То путешествие Мюмтаз толком запомнить не смог. С какой именно горы они смотрели, как горит город? На какой дороге они присоединились к колонне сотен таких же, как они, несчастных, измученных, понурых людей? Кто под утро посадил их на ту телегу, на которой они потом продолжили путь, а его самого – рядом с извозчиком? Все эти вопросы так навсегда и остались без ответа.
В памяти его запечатлелось несколько обрывочных сцен. Первая – ставшее незнакомым лицо матери. Отправившись в путь, она перестала быть той вдовой, что перед тем причитала над телом мужа. То была женщина, которая решилась на дальнюю дорогу, пытаясь спасти себя и сына. Безмолвно, безропотно выполняла она всё, что приказывали предводители их маленькой колонны. Крепко держа сына за руку, она твердо шагала вперед. Мюмтаз теперь ощущал в ее ладонях напряжение, которому, возможно, предстояло остаться в них и после смерти.

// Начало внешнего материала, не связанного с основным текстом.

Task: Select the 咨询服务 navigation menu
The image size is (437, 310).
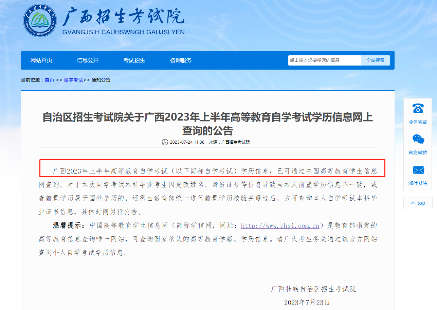Action: click(180, 60)
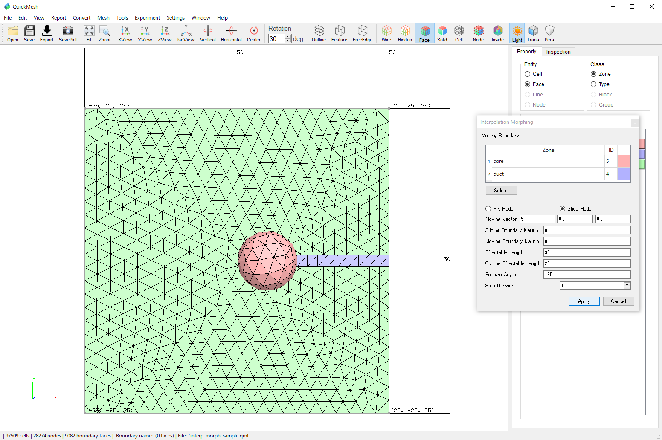Switch to Solid display mode
This screenshot has width=662, height=440.
(x=442, y=33)
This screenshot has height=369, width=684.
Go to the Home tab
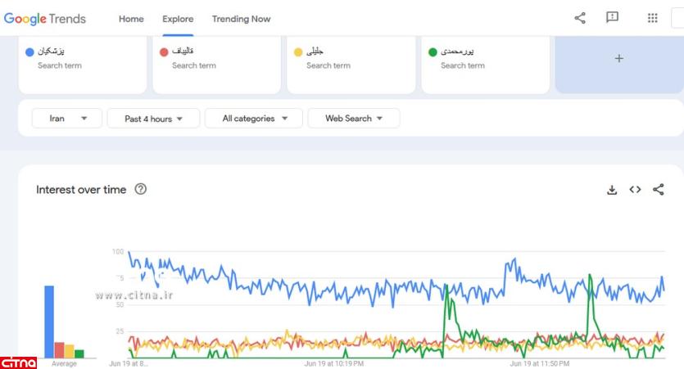[131, 19]
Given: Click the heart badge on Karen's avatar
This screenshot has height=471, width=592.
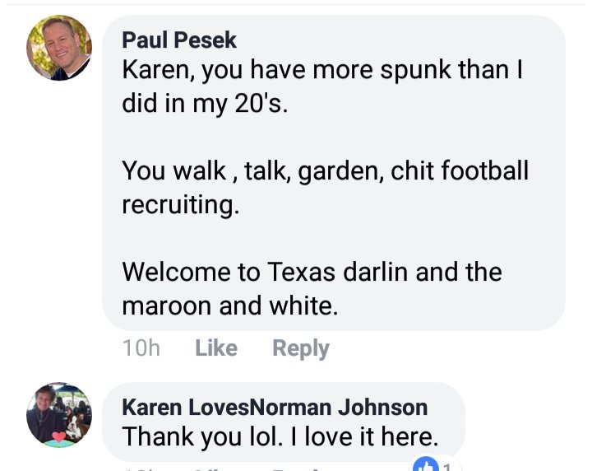Looking at the screenshot, I should (x=58, y=437).
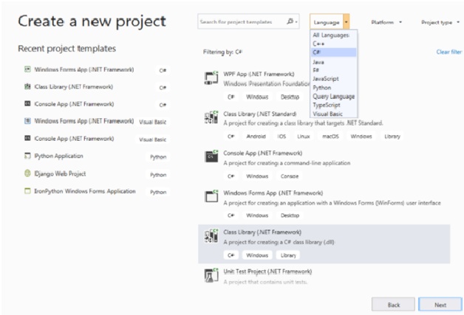Image resolution: width=464 pixels, height=315 pixels.
Task: Click the Class Library (.NET Standard) template icon
Action: pos(211,117)
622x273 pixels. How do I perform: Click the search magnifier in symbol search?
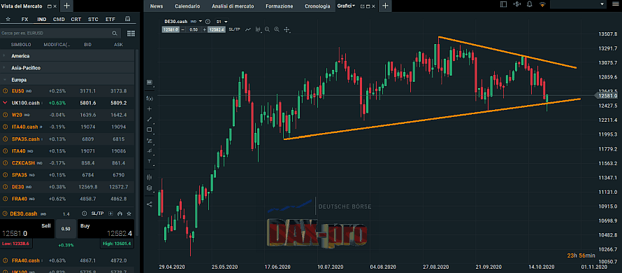(115, 34)
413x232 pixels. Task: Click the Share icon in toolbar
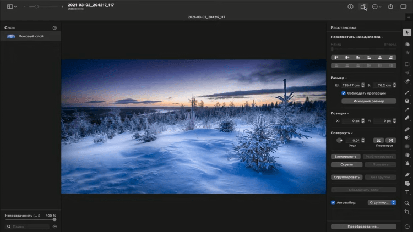pyautogui.click(x=390, y=7)
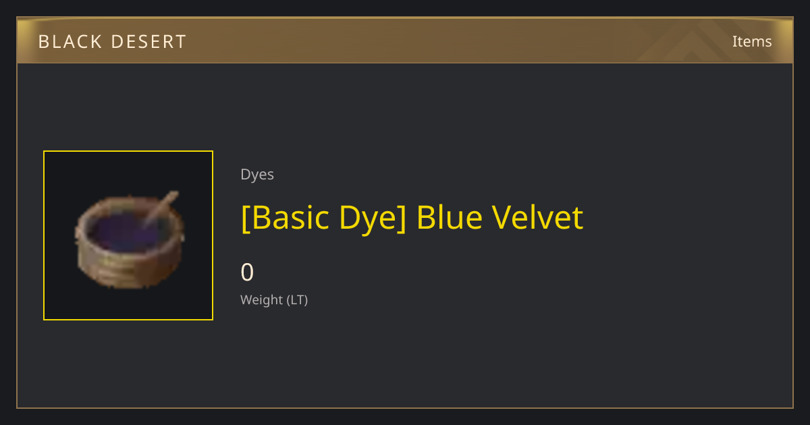810x425 pixels.
Task: Click the (LT) unit text
Action: click(x=297, y=300)
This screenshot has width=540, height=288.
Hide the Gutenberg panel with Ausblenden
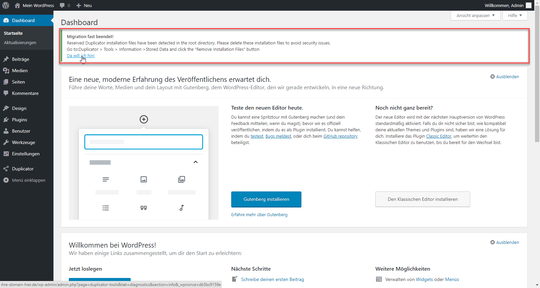(x=505, y=77)
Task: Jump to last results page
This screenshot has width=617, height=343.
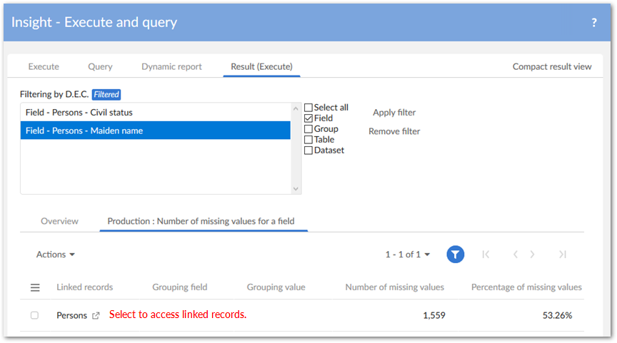Action: click(x=563, y=255)
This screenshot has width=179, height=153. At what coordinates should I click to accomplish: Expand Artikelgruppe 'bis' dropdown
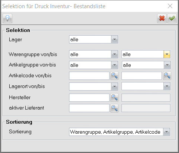(167, 65)
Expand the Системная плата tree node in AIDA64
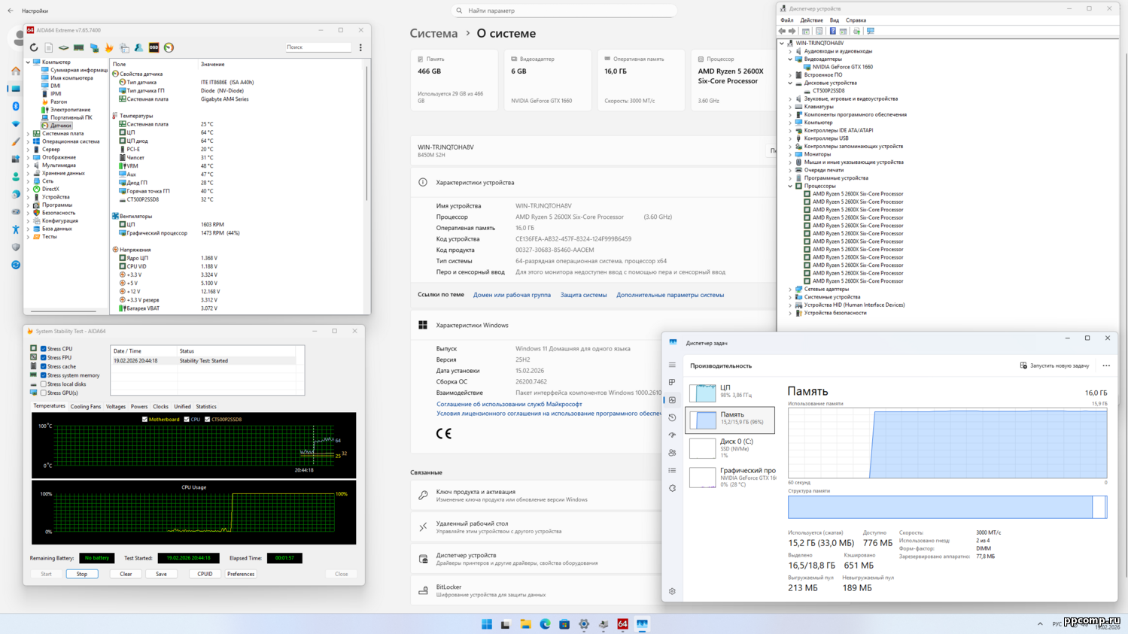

Другие видения были более отчетливыми. Он видел мать упорно шагавшей рядом в рваном чаршафе, с осунувшимся и застывшим лицом. Он видел ее в повозке, когда с каждым разом, стоило ей поднять голову, ее лицо казалось ему еще бледнее, еще прозрачнее, словно было раной, в которой заточено множество слез, а сама она как будто всё больше отдалялась от всего окружающего.
Вторую ночь они провели в просторном караван-сарае[23], выбеленном известкой, который одиноким стражником возвышался в степи. Галерея караван-сарая шла вдоль внутренней части, а окна комнат выходили на степь, высохшую от края до края еще осенью. Спать в ту ночь Мюмтаз лег в одной комнате с несколькими такими же, как они, беженцами – детьми и женщинами. Перед воротами караван-сарая на ночь поставили телегу и несколько вьючных животных – верблюдов и ослов, которые не вместились в хлев. Животные дремали, и, когда кто-то из них, впритирку стоявших друг к другу, вздрагивал, остальные тоже приходили в движение, так что звон их колокольчиков и окрики стерегших их пастухов нарушали безмолвие обнявшей их тусклую коптилку степной ночи, пронизанной легким ветром и тишиной неизведанных краев, как будто принесенными из-за высоких гор, с молчаливых равнин, из покинутых людьми деревень, и казалось, что чужбина где-то далеко. То и дело до них доносились из темноты громкие голоса мужчин, куривших во дворе. Мюмтаз не понимал смысла фраз, однако они наполняли его душу безысходностью и злобой, словно сообщая, что вся его прежняя маленькая жизнь, которую он вел, не замечая, жизнь, полная приятностей и добра, теперь вдруг обернулась крайне жестокой и совершенно непостижимой. Из открытого окна в комнату врывался ветер, раздувал связанные из простыней занавески и, кроме разговоров снизу, нес еще чьи-то голоса издалека.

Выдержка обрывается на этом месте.